So my two-year-old has had the hiccups this afternoon ever since I arrived at home. We tried everything to help get rid of them. My wife scared him at dinner time and they seemed to stop for a few minutes. Then, after hiccuping for several more minutes, I told my wife that I had shown my two sons a trick with my belt. That’s right — a trick with my belt. You know the trick: you fold your belt and with both your hands you snap the belt together.

Anyways…back to the hiccups. My son, after eating his plate of food, was asked by my wife if he’d like to have some apple sauce. That’s right — some apple sauce. I decided, in the most cunning way I could devise, to get my belt from my room, come up behind my two-year-old and snap my belt to scare the hiccups away.

Well, what transpired next was totally unexpected.
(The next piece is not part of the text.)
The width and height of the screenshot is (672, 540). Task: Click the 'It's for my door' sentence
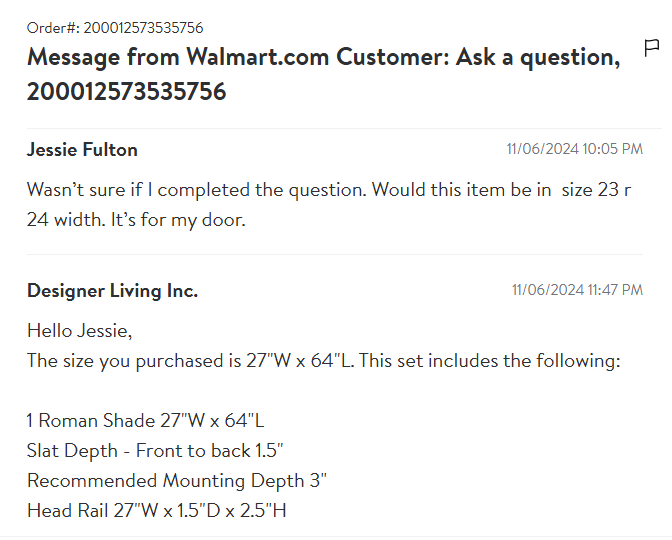click(178, 220)
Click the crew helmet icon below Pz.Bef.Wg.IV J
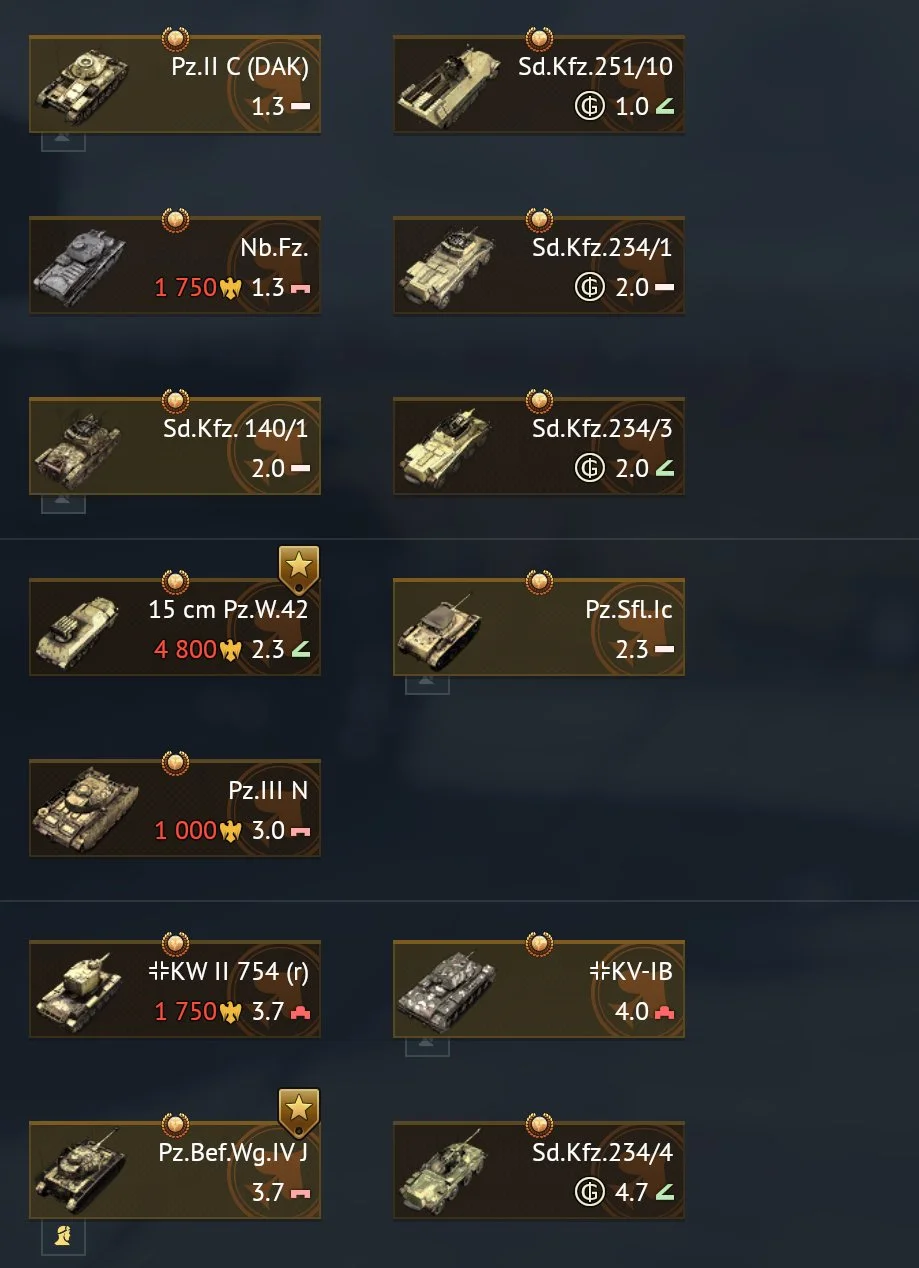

That’s right — totally unexpected. Apparently, if you happen to come behind a two-year-old who has the hiccups while he is putting his spoon in his apple sauce and you happen to snap a belt behind him to scare said hiccups away he will inadvertently sling apple sauce all over the place! That’s right — all over his neck meat, his shirt, his booster seat and the floor.

Now the moral of the story is this: stepping in apple sauce that you thought you cleaned up off the floor feels really gross between your toes if you happen to be barefooted. That’s right — barefooted.